• DATA TO EXAMINE:
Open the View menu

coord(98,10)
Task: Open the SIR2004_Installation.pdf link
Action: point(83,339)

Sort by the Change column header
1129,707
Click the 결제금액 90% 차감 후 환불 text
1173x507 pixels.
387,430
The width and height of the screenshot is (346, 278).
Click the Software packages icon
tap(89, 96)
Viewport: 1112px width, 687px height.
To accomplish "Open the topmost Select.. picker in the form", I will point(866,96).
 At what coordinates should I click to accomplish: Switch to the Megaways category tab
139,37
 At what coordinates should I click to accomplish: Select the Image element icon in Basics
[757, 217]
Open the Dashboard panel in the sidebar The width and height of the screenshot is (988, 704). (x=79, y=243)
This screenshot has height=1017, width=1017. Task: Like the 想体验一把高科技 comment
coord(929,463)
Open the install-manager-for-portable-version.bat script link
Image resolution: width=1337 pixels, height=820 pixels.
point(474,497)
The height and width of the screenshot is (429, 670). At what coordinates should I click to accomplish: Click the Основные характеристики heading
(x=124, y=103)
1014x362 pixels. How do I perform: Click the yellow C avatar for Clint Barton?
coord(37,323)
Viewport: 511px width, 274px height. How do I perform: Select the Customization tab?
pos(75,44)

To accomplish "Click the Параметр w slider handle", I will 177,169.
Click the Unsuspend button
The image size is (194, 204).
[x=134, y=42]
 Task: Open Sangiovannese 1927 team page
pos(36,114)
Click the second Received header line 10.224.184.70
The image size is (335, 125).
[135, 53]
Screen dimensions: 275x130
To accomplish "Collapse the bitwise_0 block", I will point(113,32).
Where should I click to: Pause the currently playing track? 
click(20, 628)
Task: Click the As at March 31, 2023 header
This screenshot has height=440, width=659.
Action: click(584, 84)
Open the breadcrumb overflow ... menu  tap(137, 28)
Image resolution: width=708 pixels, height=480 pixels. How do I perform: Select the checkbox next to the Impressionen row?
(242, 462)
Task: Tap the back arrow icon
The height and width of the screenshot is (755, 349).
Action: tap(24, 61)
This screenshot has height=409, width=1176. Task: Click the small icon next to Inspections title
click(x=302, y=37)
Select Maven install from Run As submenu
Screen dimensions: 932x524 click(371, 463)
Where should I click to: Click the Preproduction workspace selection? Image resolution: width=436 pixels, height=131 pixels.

• EXERCISE DIRECTIONS: Reproduce each line above exactly.

• ANSWER SPACE:
Open the View menu

coord(98,10)
Task: Open the SIR2004_Installation.pdf link
Action: point(83,339)

Sort by the Change column header
1129,707
Click the 결제금액 90% 차감 후 환불 text
1173x507 pixels.
387,430
The width and height of the screenshot is (346, 278).
Click the Software packages icon
tap(89, 96)
Viewport: 1112px width, 687px height.
To accomplish "Open the topmost Select.. picker in the form", I will point(866,96).
 At what coordinates should I click to accomplish: Switch to the Megaways category tab
139,37
 At what coordinates should I click to accomplish: Select the Image element icon in Basics
[757, 217]
Open the Dashboard panel in the sidebar The width and height of the screenshot is (988, 704). (x=79, y=243)
This screenshot has height=1017, width=1017. Task: Like the 想体验一把高科技 comment
coord(929,463)
Open the install-manager-for-portable-version.bat script link
Image resolution: width=1337 pixels, height=820 pixels.
point(474,497)
The height and width of the screenshot is (429, 670). At what coordinates should I click to accomplish: Click the Основные характеристики heading
(x=124, y=103)
1014x362 pixels. How do I perform: Click the yellow C avatar for Clint Barton?
coord(37,323)
Viewport: 511px width, 274px height. How do I perform: Select the Customization tab?
pos(75,44)

To accomplish "Click the Параметр w slider handle", I will 177,169.
Click the Unsuspend button
The image size is (194, 204).
[x=134, y=42]
 Task: Open Sangiovannese 1927 team page
pos(36,114)
Click the second Received header line 10.224.184.70
The image size is (335, 125).
[135, 53]
Screen dimensions: 275x130
To accomplish "Collapse the bitwise_0 block", I will point(113,32).
Where should I click to: Pause the currently playing track? 
click(20, 628)
Task: Click the As at March 31, 2023 header
This screenshot has height=440, width=659.
Action: click(584, 84)
Open the breadcrumb overflow ... menu  tap(137, 28)
Image resolution: width=708 pixels, height=480 pixels. How do I perform: Select the checkbox next to the Impressionen row?
(242, 462)
Task: Tap the back arrow icon
The height and width of the screenshot is (755, 349).
Action: tap(24, 61)
This screenshot has height=409, width=1176. Task: Click the small icon next to Inspections title
click(x=302, y=37)
Select Maven install from Run As submenu
Screen dimensions: 932x524 click(371, 463)
Where should I click to: Click the Preproduction workspace selection? Image resolution: width=436 pixels, height=131 pixels.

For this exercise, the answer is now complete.